DESCRIPCIÓN DE LA TAREA: Dé formato de CSV de dos columnas, "texto" y "respuesta", al material que va desde su comienzo hasta la línea que contiene "Select 等高线 under", ambos extremos incluidos. Cada par de texto y respuesta debe ocupar una fila, con cada valor en un único campo entre comillas y los saltos de línea reemplazados por espacios.

»»

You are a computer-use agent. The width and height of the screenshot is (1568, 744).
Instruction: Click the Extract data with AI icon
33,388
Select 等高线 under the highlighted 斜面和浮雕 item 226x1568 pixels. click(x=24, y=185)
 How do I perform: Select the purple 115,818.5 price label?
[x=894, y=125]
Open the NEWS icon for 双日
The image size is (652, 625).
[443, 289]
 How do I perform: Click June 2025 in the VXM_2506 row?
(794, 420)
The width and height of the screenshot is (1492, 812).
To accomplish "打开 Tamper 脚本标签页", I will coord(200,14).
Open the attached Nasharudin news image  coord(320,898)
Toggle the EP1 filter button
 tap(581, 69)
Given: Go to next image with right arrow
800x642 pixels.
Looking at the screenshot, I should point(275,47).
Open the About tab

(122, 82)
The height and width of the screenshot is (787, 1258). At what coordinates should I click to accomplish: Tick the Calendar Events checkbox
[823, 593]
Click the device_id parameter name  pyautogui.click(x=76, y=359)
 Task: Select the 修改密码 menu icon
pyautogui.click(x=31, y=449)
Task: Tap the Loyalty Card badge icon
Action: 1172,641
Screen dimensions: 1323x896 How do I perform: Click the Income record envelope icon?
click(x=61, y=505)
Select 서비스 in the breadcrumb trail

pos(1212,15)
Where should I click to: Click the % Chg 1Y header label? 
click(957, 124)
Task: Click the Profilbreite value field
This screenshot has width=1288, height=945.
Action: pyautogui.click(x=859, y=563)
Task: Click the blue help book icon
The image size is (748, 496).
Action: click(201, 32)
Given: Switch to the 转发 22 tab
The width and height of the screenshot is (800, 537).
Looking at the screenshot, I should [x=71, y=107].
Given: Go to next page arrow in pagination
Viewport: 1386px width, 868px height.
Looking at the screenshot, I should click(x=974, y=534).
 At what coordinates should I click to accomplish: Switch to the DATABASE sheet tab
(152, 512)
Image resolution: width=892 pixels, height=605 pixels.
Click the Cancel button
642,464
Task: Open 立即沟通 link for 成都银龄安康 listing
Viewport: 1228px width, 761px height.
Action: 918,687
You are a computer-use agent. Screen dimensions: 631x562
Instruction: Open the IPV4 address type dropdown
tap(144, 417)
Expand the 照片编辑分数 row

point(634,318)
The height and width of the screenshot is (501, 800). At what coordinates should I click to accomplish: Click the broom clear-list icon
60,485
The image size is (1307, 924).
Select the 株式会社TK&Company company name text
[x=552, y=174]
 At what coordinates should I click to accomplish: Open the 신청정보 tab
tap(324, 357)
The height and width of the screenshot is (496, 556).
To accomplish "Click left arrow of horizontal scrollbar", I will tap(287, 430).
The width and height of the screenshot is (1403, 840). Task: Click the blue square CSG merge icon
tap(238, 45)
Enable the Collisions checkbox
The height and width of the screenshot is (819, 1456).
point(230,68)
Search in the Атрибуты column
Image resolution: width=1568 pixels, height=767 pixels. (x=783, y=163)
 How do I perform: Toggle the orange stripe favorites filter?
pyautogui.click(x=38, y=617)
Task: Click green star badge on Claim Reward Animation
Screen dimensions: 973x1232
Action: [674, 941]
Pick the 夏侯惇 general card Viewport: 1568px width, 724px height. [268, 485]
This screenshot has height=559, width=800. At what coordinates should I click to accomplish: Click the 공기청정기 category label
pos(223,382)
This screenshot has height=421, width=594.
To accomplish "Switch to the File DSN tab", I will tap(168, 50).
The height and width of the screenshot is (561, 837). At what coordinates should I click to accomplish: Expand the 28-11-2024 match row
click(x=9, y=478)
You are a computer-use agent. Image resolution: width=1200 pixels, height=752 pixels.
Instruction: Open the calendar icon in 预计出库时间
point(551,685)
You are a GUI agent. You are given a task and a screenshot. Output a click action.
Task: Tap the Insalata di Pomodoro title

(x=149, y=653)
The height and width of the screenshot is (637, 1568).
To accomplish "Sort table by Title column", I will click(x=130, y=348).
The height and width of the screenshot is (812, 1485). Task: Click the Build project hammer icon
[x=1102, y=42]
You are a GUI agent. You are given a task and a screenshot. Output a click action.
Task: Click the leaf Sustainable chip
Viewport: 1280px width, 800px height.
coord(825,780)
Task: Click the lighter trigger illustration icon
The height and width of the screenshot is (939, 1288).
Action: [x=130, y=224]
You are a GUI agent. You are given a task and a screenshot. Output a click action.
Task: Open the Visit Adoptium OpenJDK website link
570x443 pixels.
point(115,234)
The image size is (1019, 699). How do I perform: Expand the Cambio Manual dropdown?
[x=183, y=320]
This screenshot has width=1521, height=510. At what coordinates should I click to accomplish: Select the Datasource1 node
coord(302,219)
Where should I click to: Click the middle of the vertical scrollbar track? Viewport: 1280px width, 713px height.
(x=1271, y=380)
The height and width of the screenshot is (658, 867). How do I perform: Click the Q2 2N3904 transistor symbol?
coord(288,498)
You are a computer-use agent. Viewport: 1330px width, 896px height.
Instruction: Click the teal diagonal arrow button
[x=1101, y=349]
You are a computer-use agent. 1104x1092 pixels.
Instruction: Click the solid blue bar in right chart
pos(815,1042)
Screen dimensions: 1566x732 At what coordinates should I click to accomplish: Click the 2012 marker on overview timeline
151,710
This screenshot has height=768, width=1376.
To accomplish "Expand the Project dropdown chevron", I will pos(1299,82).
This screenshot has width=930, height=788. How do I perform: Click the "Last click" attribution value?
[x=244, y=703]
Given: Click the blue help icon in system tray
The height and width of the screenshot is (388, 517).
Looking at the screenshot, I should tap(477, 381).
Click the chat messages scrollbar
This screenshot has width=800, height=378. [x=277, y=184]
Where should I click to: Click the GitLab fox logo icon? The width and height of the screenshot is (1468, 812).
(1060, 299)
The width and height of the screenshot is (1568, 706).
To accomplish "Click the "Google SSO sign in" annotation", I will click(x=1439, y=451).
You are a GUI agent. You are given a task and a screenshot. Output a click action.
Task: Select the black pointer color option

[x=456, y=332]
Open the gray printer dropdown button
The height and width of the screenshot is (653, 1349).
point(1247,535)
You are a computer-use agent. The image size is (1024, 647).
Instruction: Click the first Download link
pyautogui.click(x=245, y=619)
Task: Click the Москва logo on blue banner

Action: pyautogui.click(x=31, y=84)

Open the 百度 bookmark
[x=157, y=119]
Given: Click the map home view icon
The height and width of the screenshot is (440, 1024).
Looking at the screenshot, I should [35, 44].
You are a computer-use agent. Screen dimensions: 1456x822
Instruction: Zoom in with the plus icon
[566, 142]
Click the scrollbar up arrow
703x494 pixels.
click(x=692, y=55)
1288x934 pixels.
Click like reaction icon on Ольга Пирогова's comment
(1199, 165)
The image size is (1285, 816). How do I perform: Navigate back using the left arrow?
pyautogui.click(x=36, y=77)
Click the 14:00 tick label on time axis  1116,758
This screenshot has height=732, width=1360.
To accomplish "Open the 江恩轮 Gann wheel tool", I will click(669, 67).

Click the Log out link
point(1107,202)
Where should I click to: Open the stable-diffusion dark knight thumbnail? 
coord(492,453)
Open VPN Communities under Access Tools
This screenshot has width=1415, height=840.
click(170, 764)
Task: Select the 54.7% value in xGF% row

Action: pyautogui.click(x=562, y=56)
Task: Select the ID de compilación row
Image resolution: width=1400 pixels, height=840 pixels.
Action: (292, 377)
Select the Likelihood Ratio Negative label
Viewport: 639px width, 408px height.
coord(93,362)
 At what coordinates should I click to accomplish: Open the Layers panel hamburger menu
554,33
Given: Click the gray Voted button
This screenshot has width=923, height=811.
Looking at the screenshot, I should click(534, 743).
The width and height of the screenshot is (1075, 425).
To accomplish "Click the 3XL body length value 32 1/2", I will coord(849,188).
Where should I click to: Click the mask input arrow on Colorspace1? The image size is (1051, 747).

««

EJERCICIO RESUELTO:
texto,respuesta
"You are a computer-use agent. The width and height of the screenshot is (1568, 744). Instruction: Click the Extract data with AI icon","33,388"
"Select 等高线 under the highlighted 斜面和浮雕 item 226x1568 pixels.","click(x=24, y=185)"